WORK TO BE COMPLETED:
Would you copy only the lines below, from the one containing "Add a space shortcut with the plus icon" through the very last one, leaving the pictures out?

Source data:
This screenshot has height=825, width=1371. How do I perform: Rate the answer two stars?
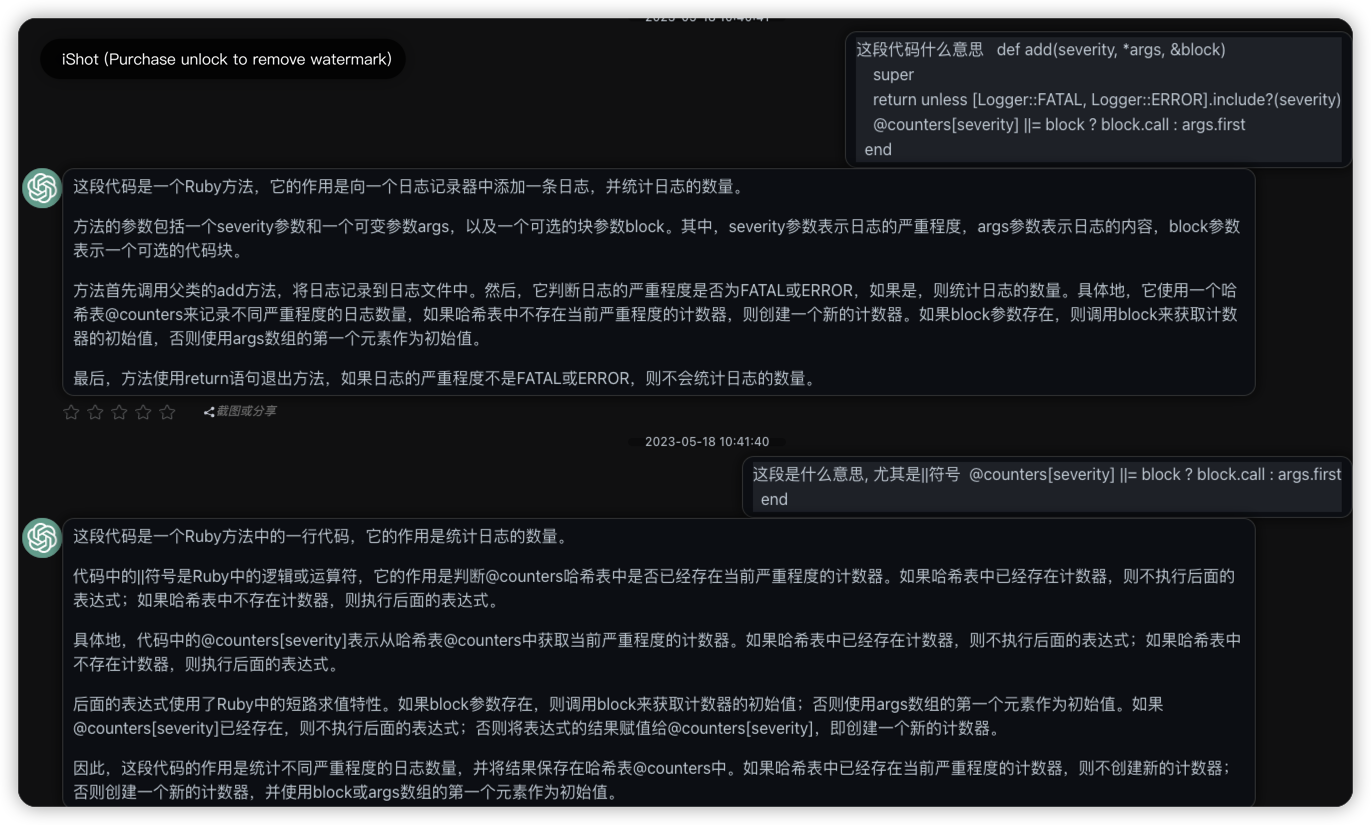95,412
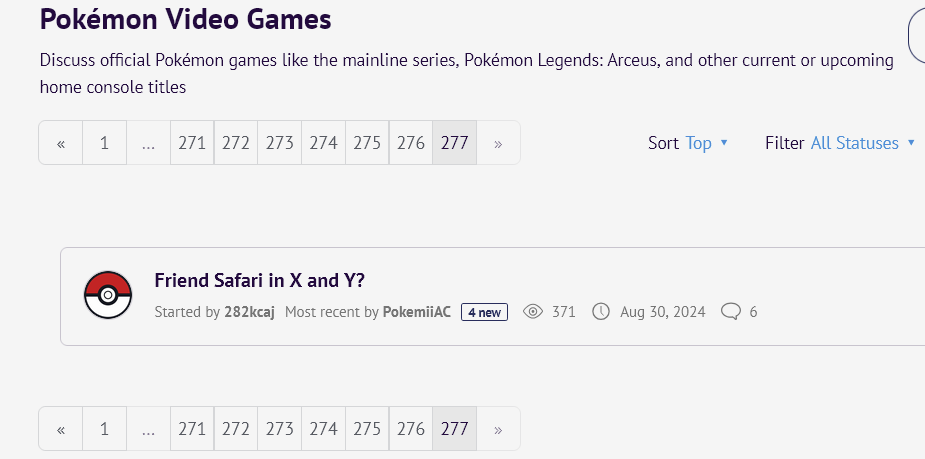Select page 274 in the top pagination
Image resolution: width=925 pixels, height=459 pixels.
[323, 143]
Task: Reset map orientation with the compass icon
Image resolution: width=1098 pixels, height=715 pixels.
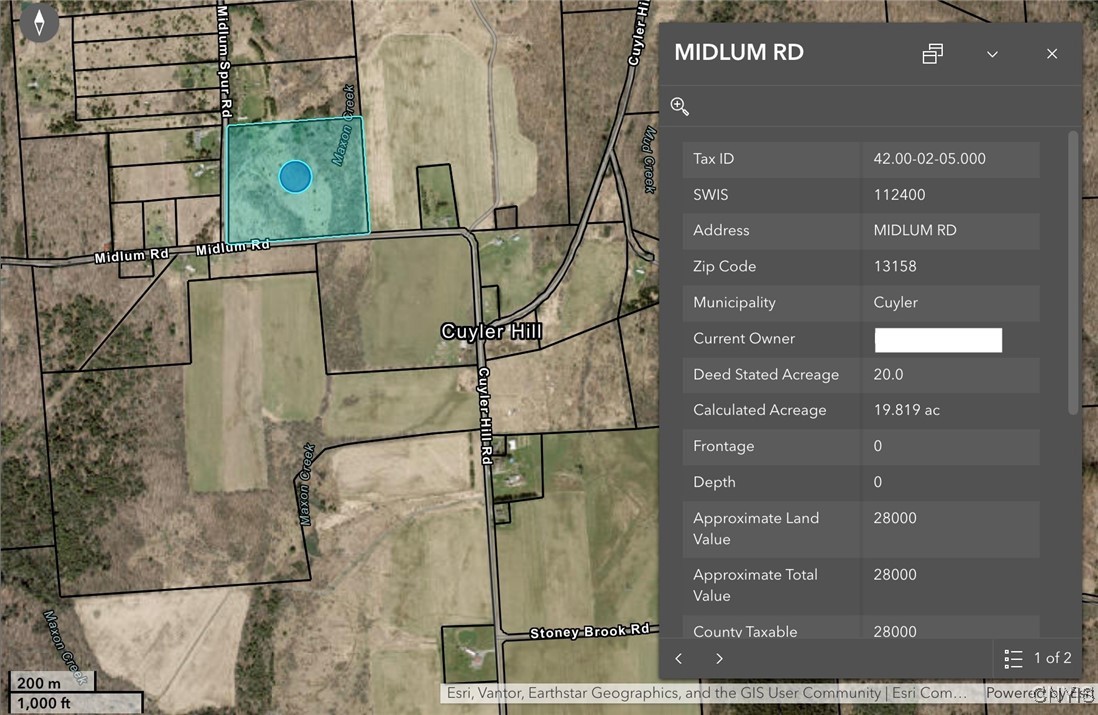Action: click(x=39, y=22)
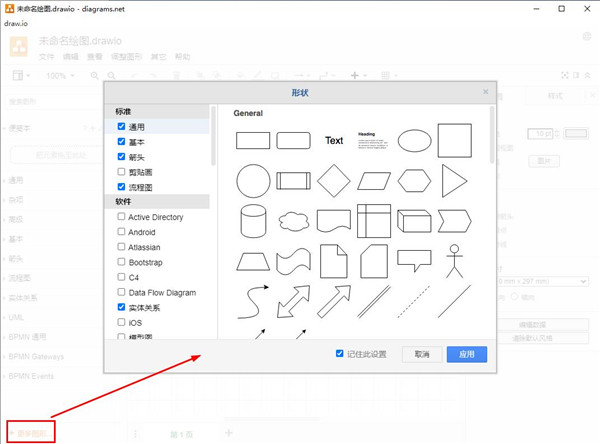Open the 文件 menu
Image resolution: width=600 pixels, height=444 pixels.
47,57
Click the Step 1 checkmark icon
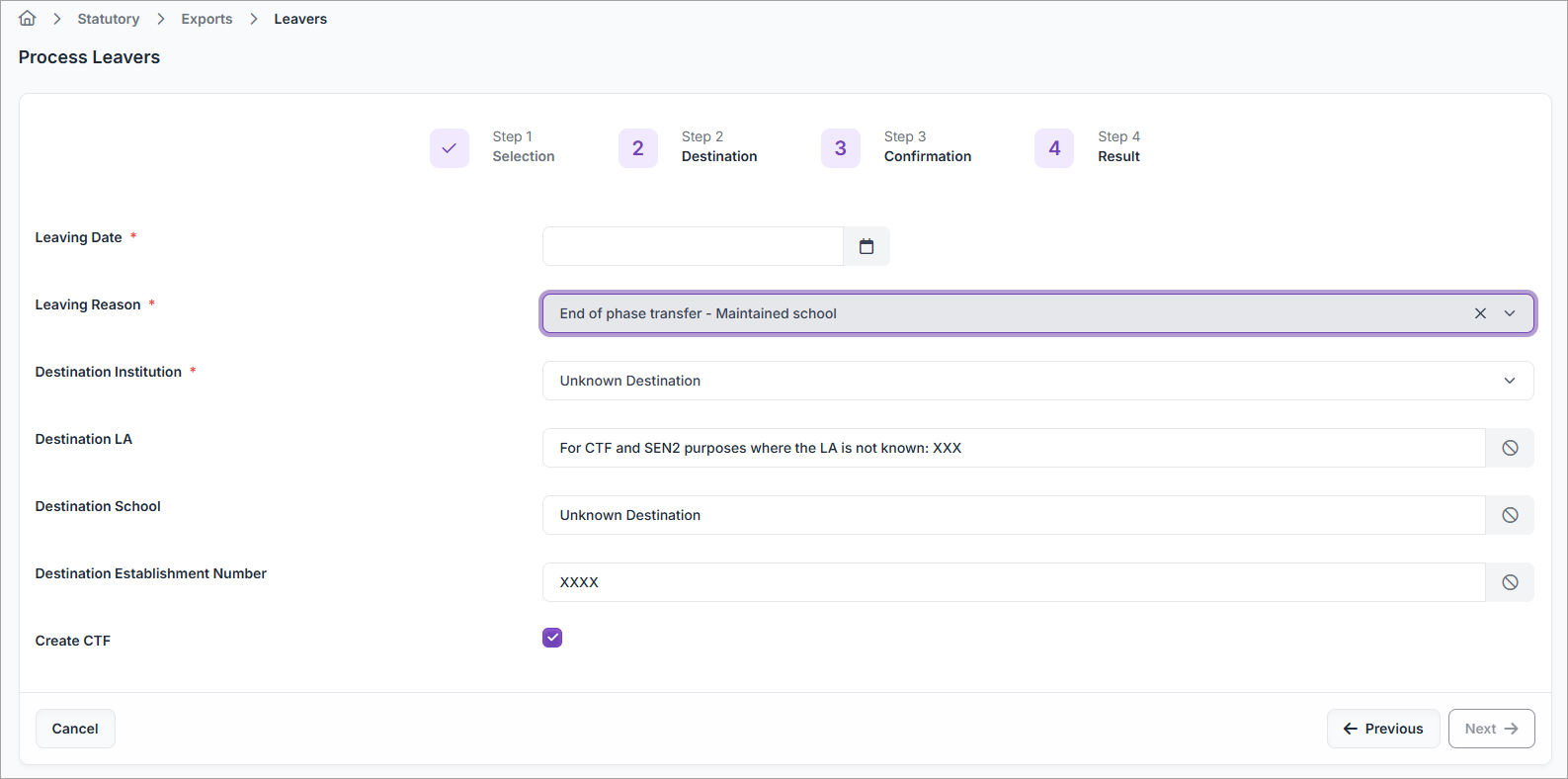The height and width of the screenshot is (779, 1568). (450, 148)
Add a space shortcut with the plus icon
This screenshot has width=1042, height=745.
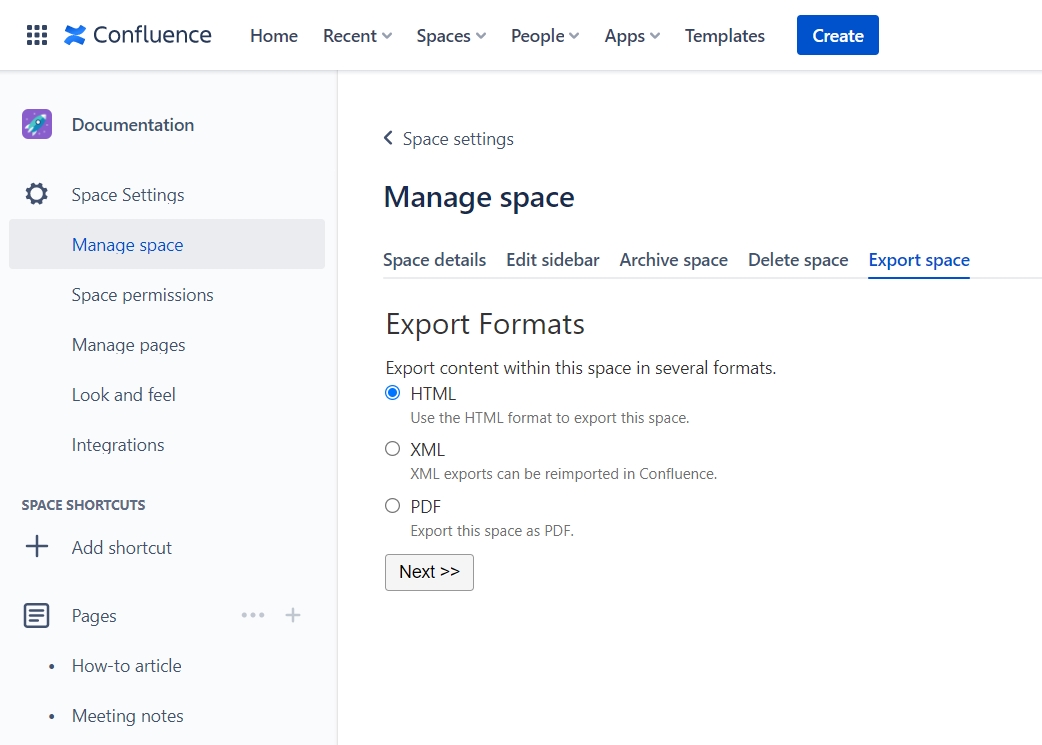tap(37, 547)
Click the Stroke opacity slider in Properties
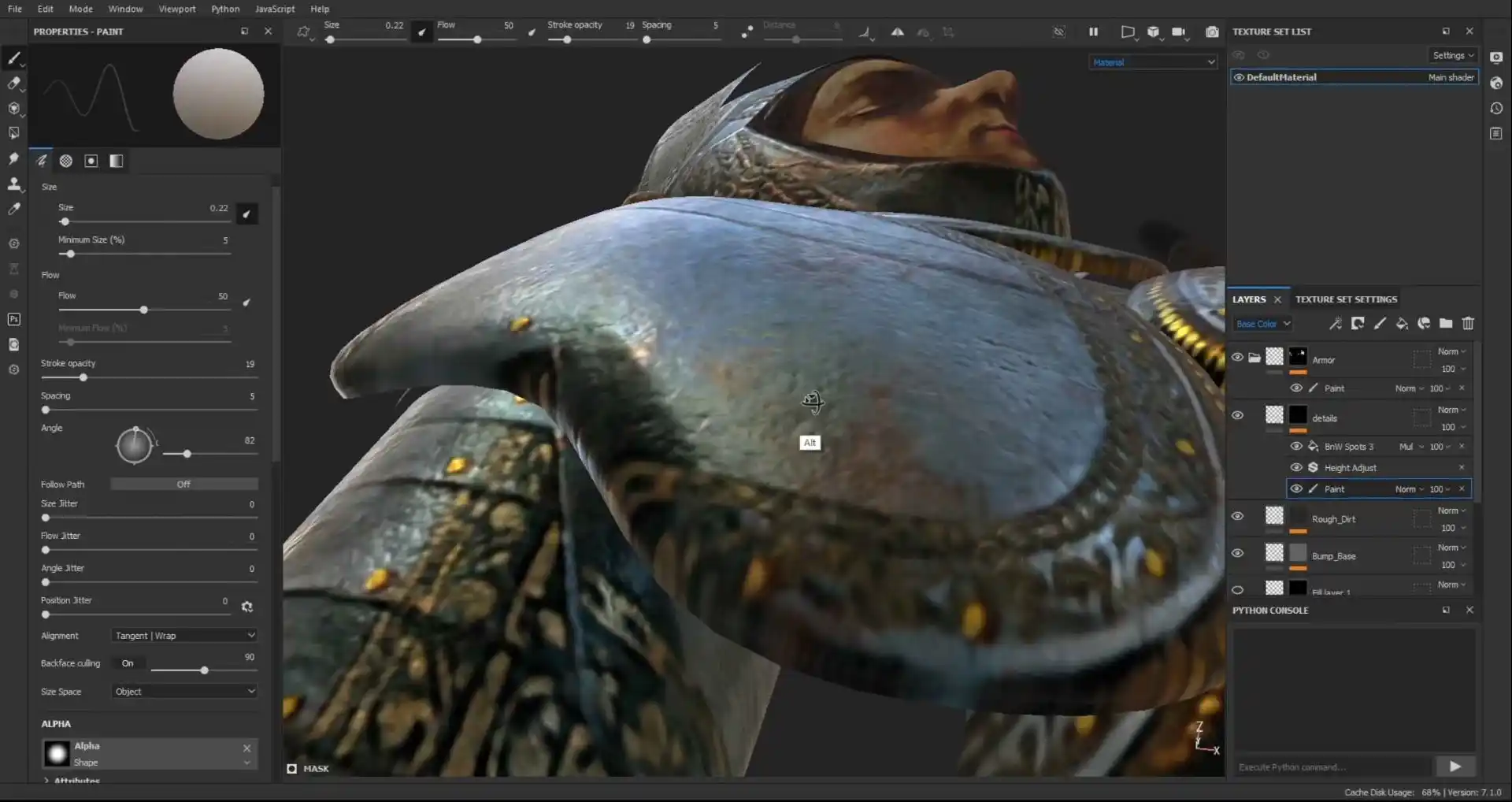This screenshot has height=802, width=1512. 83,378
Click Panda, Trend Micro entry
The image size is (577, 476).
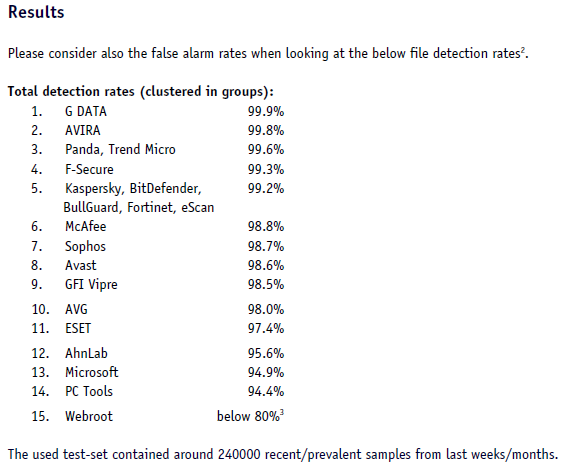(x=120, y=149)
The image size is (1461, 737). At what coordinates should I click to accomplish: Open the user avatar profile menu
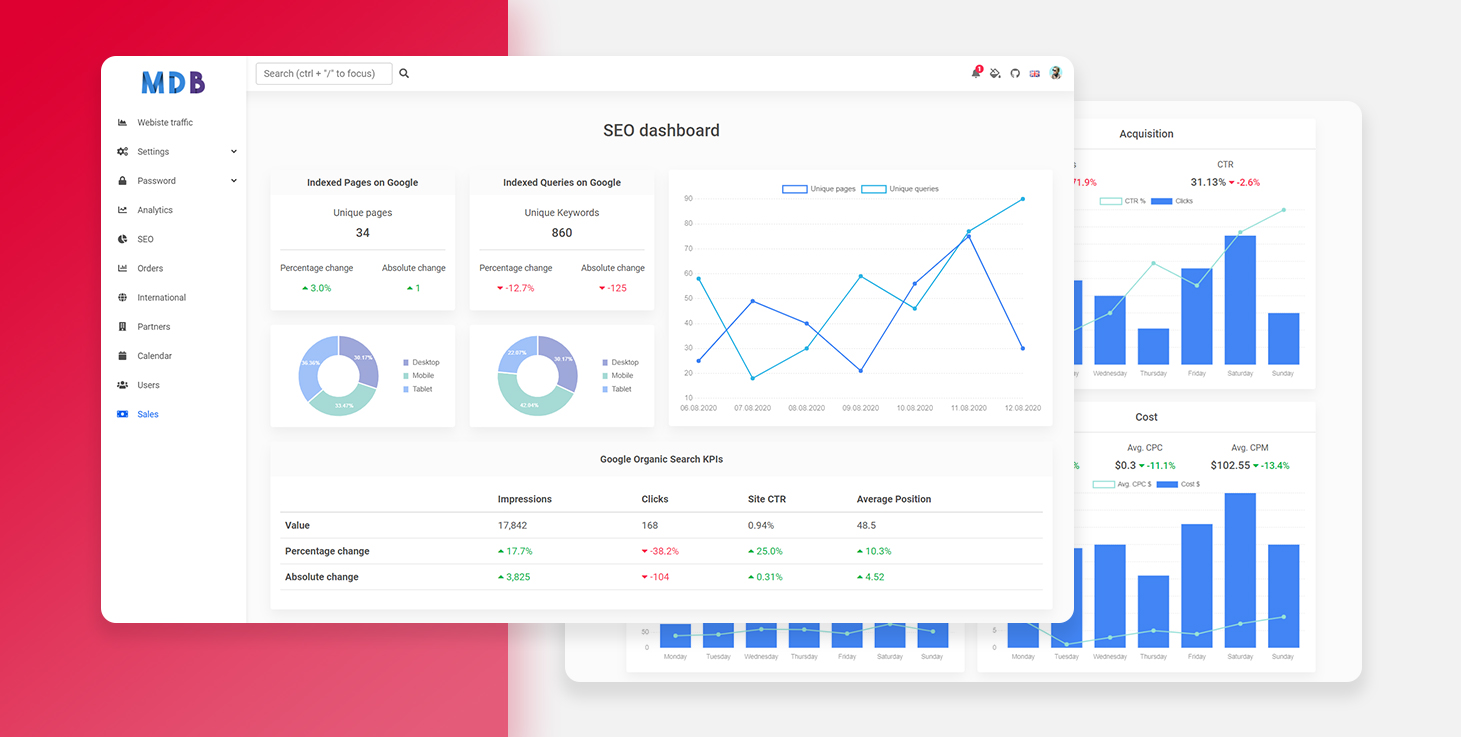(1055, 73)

RESULT OF THE EXERCISE:
Add a space shortcut with the plus icon
This screenshot has width=1042, height=745.
tap(37, 547)
Click the Stroke opacity slider in Properties
This screenshot has height=802, width=1512. 83,378
Click Panda, Trend Micro entry
The image size is (577, 476).
(x=120, y=149)
The image size is (1461, 737). At what coordinates should I click to accomplish: Open the user avatar profile menu
(1055, 73)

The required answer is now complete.